TinyLLaVA / TinyLLaVA_Factory

A Framework of Small-scale Large Multimodal Models
https://arxiv.org/abs/2402.14289
Apache License 2.0
569 stars 53 forks source link

【TinyLLaVA-3.1B Inference】 #4

Closed Luo-Z13 closed 6 months ago

Luo-Z13 commented 6 months ago

Hello, I would like to know how to perform inference with TinyLLaVA-3.1B? Simply replacing the model_id in the script of tiny-llava-v1-hf with TinyLLaVA-3.1B results in an error: 'You are using a model of type tiny_llava_phi to instantiate a model of type llava. This is not supported for all configurations of models and can yield errors.

baichuanzhou commented 6 months ago

The tiny-llava-v1-hf is our legacy model and it is compatible with native huggingface, as the weights have been converted to the hf implementation. If you want to load the legacy model, you should check out our model card.

To use TinyLLaVA-3.1B, we have updated our readme file. The warnings can be ignored as they do not affect performance (they are hf integration warings).

Luo-Z13 commented 6 months ago

The tiny-llava-v1-hf is our legacy model and it is compatible with native huggingface, as the weights have been converted to the hf implementation. If you want to load the legacy model, you should check out our model card.

To use TinyLLaVA-3.1B, we have updated our readme file. The warnings can be ignored as they do not affect performance (they are hf integration warings).

Thank you very much! However, I encountered the following error during the inference.
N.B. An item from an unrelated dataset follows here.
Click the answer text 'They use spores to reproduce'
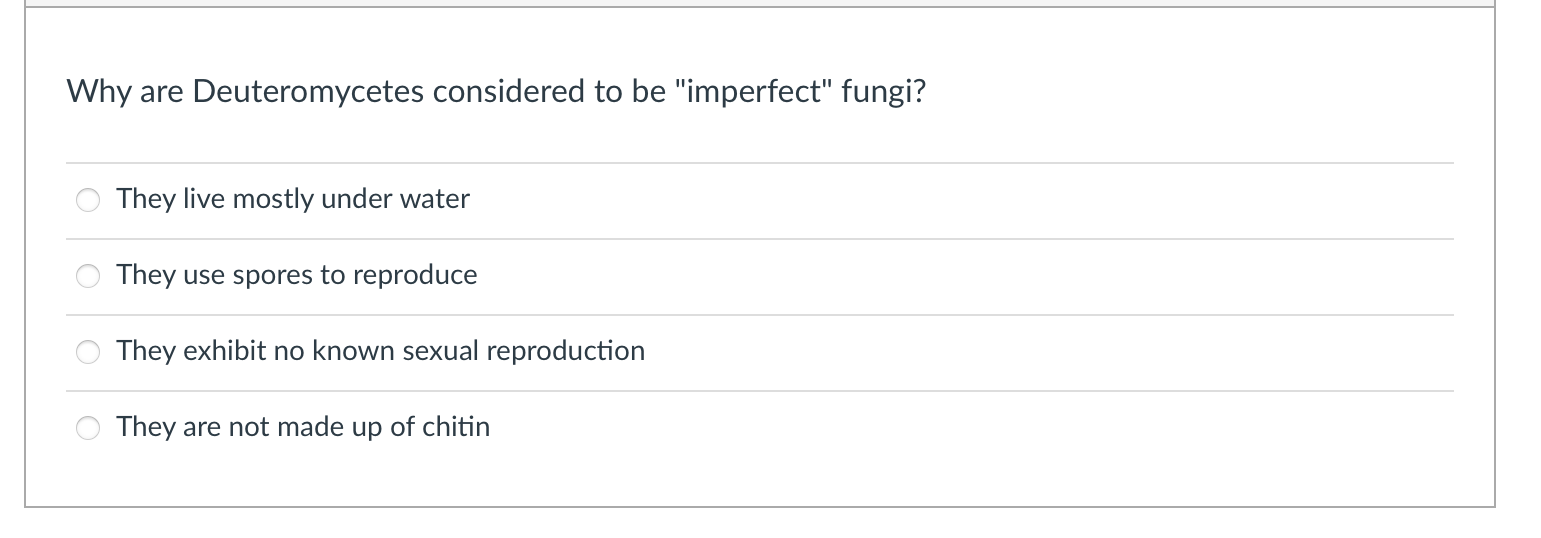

Do I need to compile the environment in TinyLLAVA?

[2024-02-24 12:46:22,640] [INFO] [real_accelerator.py:110:get_accelerator] Setting ds_accelerator to cuda (auto detect)
Special tokens have been added in the vocabulary, make sure the associated word embeddings are fine-tuned or trained.
You are using a model of type siglip_vision_model to instantiate a model of type clip_vision_model. This is not supported for all configurations of models and can yield errors.
Traceback (most recent call last):
  File "/media/dell/data1/TinyLLaVABench/inference_tiny_llava.py", line 133, in <module>
    tokenizer, model, image_processor, context_len = load_pretrained_model(
  File "/media/dell/data1/TinyLLaVABench/tinyllava/model/builder.py", line 127, in load_pretrained_model
    model = TinyLlavaPhiForCausalLM.from_pretrained(model_path, low_cpu_mem_usage=True, **kwargs)
  File "/media/dell/data1/miniconda3/envs/llava/lib/python3.10/site-packages/transformers/modeling_utils.py", line 3594, in from_pretrained
    no_split_modules = model._get_no_split_modules(device_map)
  File "/media/dell/data1/miniconda3/envs/llava/lib/python3.10/site-packages/transformers/modeling_utils.py", line 1690, in _get_no_split_modules
    raise ValueError(
ValueError: TinyLlavaPhiForCausalLM does not support `device_map='auto'`. To implement support, the model class needs to implement the `_no_split_modules` attribute.
baichuanzhou commented 6 months ago

The tiny-llava-v1-hf is our legacy model and it is compatible with native huggingface, as the weights have been converted to the hf implementation. If you want to load the legacy model, you should check out our model card. To use TinyLLaVA-3.1B, we have updated our readme file. The warnings can be ignored as they do not affect performance (they are hf integration warings).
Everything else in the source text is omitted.